In under two weeks, Langley has seen five shooting incidents. One was fatal, one was nearly so. Three involved vehicles. All were brazen, and public, and could have killed an innocent bystander if some random late-night dog walker or shift worker had stepped into the path of a bullet.

The CFSEU, which targets gangs, and IHIT, which investigates murders, are doing what they can, as are local RCMP and police forces across the region.

It’s clearly not enough.

This current gang war is now a dozen years old, it flared up around 2008, and while it has ebbed for months, sometimes years at a time, it’s never really gone away.

Many of the same gangs that were shooting up homes and nightclubs and riddling expensive cars with bullets back then are still around. The old leaders die, or go to jail, or flee the country, and new ones step up, arm up, and go back to murdering one another over drugs.

At some point, B.C.’s politicians are going to have to give us some answers.

What are they doing to stop this?

We don’t need a simplistic tough-on-crime speech and a promise of more cops on the beat. If the elite investigative units need more officers, more resources, more technology, then give it to them.

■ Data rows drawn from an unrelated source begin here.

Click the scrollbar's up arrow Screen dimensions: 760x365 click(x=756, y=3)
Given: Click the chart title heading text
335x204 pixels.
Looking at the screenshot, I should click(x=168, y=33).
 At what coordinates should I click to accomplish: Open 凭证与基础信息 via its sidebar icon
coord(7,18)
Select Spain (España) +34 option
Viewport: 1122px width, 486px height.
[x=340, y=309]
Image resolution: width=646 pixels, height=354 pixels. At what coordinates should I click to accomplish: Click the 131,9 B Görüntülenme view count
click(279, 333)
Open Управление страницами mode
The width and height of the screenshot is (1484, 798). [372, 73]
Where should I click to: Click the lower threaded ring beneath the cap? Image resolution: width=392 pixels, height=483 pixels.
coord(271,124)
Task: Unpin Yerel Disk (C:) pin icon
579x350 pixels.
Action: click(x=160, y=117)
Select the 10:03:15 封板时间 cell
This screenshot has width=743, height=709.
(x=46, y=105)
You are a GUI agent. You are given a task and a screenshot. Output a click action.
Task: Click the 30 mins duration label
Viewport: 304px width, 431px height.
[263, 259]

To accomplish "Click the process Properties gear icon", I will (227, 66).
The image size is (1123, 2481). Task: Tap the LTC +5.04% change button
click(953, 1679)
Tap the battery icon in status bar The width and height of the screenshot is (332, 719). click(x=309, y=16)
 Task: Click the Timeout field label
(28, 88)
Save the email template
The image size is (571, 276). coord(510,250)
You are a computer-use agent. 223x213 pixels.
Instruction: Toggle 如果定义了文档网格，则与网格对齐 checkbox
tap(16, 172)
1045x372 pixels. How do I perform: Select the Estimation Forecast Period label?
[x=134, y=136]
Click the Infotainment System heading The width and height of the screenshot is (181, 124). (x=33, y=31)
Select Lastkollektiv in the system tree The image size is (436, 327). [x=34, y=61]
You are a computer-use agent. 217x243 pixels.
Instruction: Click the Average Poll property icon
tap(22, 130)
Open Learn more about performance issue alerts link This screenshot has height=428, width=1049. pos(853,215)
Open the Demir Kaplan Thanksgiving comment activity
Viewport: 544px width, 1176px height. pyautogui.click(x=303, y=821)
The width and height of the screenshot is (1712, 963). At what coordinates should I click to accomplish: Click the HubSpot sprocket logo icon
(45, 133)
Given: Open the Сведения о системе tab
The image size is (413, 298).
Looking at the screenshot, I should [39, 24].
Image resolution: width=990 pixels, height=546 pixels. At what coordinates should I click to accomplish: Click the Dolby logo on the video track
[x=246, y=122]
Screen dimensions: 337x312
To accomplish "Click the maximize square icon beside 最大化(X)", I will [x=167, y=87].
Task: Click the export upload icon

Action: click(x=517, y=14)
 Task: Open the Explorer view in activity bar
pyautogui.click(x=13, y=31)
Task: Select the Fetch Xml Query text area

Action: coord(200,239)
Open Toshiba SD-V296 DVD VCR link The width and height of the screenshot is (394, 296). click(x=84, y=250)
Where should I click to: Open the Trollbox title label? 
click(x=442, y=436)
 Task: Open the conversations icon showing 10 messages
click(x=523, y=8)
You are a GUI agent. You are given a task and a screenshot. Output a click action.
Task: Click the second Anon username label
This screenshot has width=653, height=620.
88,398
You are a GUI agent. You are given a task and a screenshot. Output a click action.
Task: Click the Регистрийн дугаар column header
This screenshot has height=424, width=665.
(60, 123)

If the courts need more lawyers and more judges to expedite trials, then do that.

If we need resources to attack the problem at a social level – whether that’s more detox and rehab facilities, or by decriminalizing drugs to cut off the cash that fuels the violence – then get going on that.

A year-long gang war may be a policing problem.

A dozen-year gang war is a political problem. It’s not going to end without political intervention, and everyone from John Horgan down to the backbenchers in the B.C. legislature need to start thinking about solutions.

– M.C.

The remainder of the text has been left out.